:: Supplied text ::

Circulating pressures can be estimated using multi-phase flow models. Depending on the type of injected liquid and the formation fluid inflow, there might be several phases present at a time. Four flow regimes are identified in gas-liquid flow:

Bubble
Slug
Churn
Annular

Density of the gasified liquid changes as the mixture flows up the annulus. Increasing flow rate causes an increase in the pressure losses in the annulus. This compresses the gaseous phase and increases the downhole density of the circulating fluid.

The correlation between friction factor and Reynolds Number is shown in the Figure 1.

Correlation between friction factor and Reynolds Number, gasified liquid — **FIGURE 1**

The air volume requirement as a function of bottomhole pressure and wellbore dimensions can be obtained by using this chart and the following equation which was developed by Poettmann and Bergman in 1955:

Equation 1

$h= \dfrac{808\ \left (p_{b} -p_{a} \right )+4.071\ \left ( T_{avg}+460 \right )\ \ln \left ( \dfrac{p_{b}}{p_{a}} \right )}{M\left ( 1+\dfrac{2.85 \ \cdot \ 10^{-5}\ f \ Q^{2}\ V_{mavg}^{2}}{\left ( D_{h} + D_{s}\right )^{2}\ \left ( D_{h} - D_{s}\right )^{3}} \right )}$

where:

M=42M.W+0.076 G ⋅ S

p_b = desired bottomhole pressure, psia

p_a = surface pressure, psia

T_avg = average temperature, ^oF

G = gas gravity

S = volume of gas (scf/bbl) of mud

M.W = mud weight, ppg

f = friction factor

Q = liquid flow rate, gpm

V_mavg = integrated average gas volume, ft³/bbl

D_h = wellbore diameter, in.

D_s = drillstring diameter, in.

A more rigorous method to predict bottomhole pressure during drilling in inclined borehole was presented by Sun et al. (2006).

The difference between static and flowing cases is considerably small. Therefore, the much simpler static analysis can be used to estimate the air flow rate. The fluid temperature does not have a big impact on the air volume requirement. The presence of cuttings in a borehole leads to a higher bottomhole pressure. However, most of the time this effect is small, and can be ignored when predicting circulating pressures.

For liquids, the circulating pressure calculation is straightforward. Standpipe pressure is simply the summation of the bottomhole pressure, the pressure drop at the bit, and the frictional pressure drops.

Compressibility of the gas phase makes it more complicated to predict the pressure drop of a gasified liquid.

Guo et al’s model (1993) can be used to make standpipe pressure predictions. Based on validation checks conducted on different wells, their model shows a deviation of 10% or less from the actual measurements.

The typical pressure behavior as a function of air rate is divided into two sections:

Hydrostatic-dominated region (Region 1)
Friction-dominated region (Region 2)

Figure 2 illustrates the effect of gas injection rate on bottomhole pressure.

The effect of gas injection rate on bottomhole pressure, Gasified Liquids — **FIGURE 2**

In Region 1, bottomhole pressure is a strong function of gas injection rate. Therefore in this region the pressure is very sensitive to gas inflow from the formation into the annulus.

On the other hand, in the friction-dominated region, bottomhole pressure is not much affected by changes in gas injection rate. Thus, gas inflow does not have a significant effect on pressure. Therefore, it is recommended to design a circulating program that would fall into the friction-dominated region.

If inflow occurs, regardless of the type of inflow (gas or liquid), the gas/liquid injections should be adjusted to maintain the desired bottomhole pressure.

Knowledge about the flowing formation is necessary to properly balance a formation fluid inflow. It is possible to lose circulation at the bottom of the hole, while at the same time formation fluids flow in to a permeable zone up the hole.

:::
:: Data supplied ::

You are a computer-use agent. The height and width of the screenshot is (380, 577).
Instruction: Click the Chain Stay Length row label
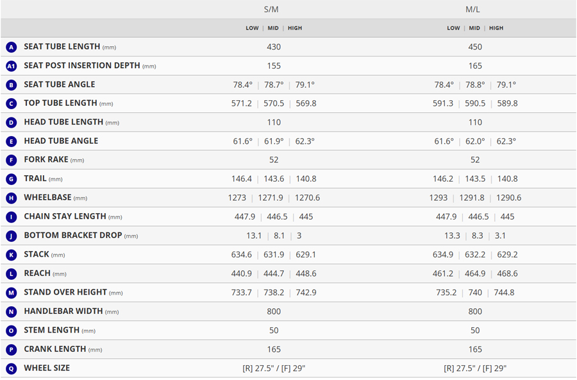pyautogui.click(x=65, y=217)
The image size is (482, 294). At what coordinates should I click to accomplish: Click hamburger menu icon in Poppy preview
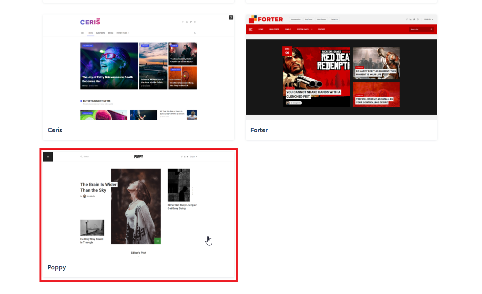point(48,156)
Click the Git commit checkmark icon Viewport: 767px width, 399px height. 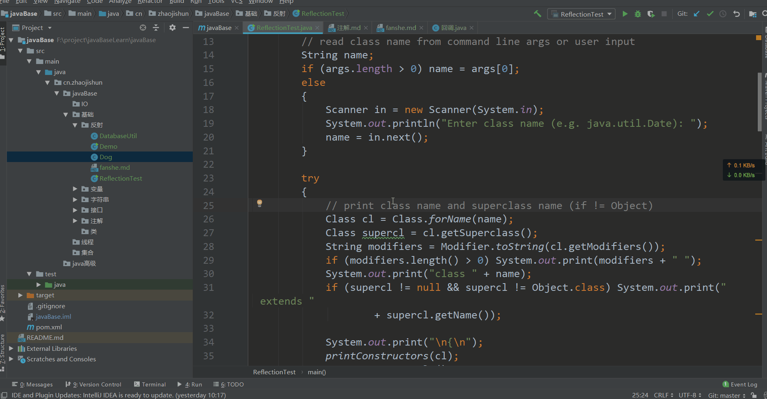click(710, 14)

:::
:: Data supplied ::

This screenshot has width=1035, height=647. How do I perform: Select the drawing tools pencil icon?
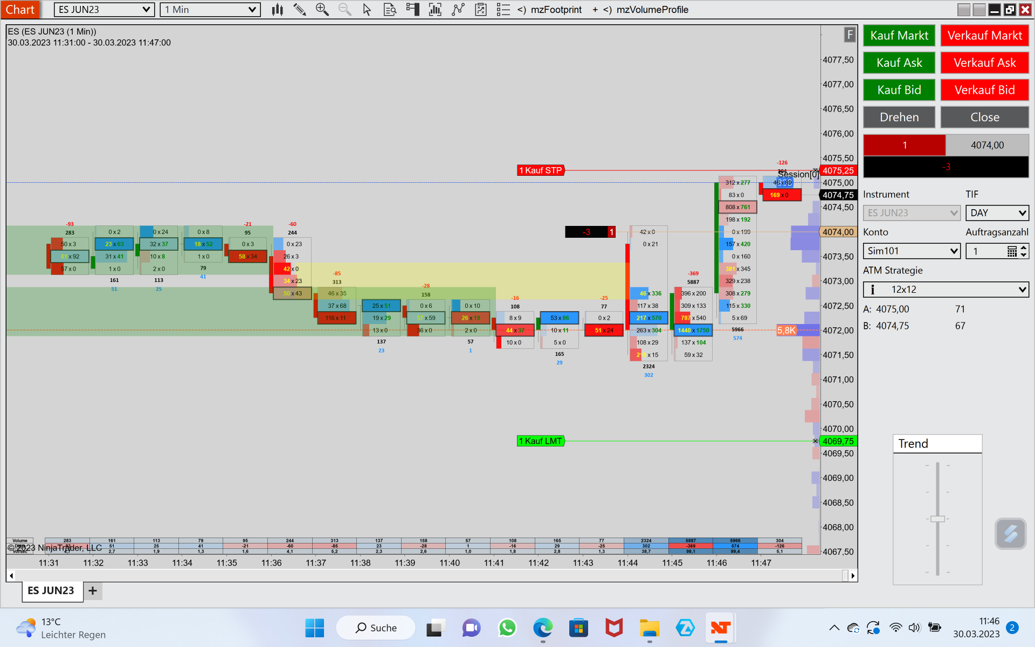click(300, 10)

:::
:: Data supplied ::

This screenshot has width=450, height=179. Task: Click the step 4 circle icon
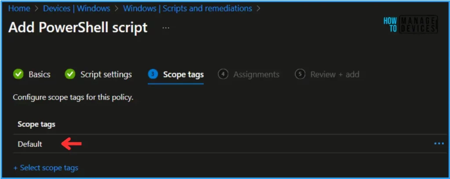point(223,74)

:::

● Exercise requirements:
1) According to the text on gasified-liquid circulating pressures, why is a circulating program designed to fall into the friction-dominated region? Answer in one to three sentences.
2) Reproduce the part of the text on gasified-liquid circulating pressures starting with "Figure 2 illustrates" and going on through "the friction-dominated region.".

● Full solutions:
1) In the friction-dominated region, changes in gas injection rate do not much affect bottomhole pressure, so gas inflow from the formation has no significant effect on pressure. In the hydrostatic-dominated region, bottomhole pressure depends strongly on gas injection rate and is very sensitive to gas inflow.

2)
Figure 2 illustrates the effect of gas injection rate on bottomhole pressure.

The effect of gas injection rate on bottomhole pressure, Gasified Liquids — **FIGURE 2**

In Region 1, bottomhole pressure is a strong function of gas injection rate. Therefore in this region the pressure is very sensitive to gas inflow from the formation into the annulus.

On the other hand, in the friction-dominated region, bottomhole pressure is not much affected by changes in gas injection rate. Thus, gas inflow does not have a significant effect on pressure. Therefore, it is recommended to design a circulating program that would fall into the friction-dominated region.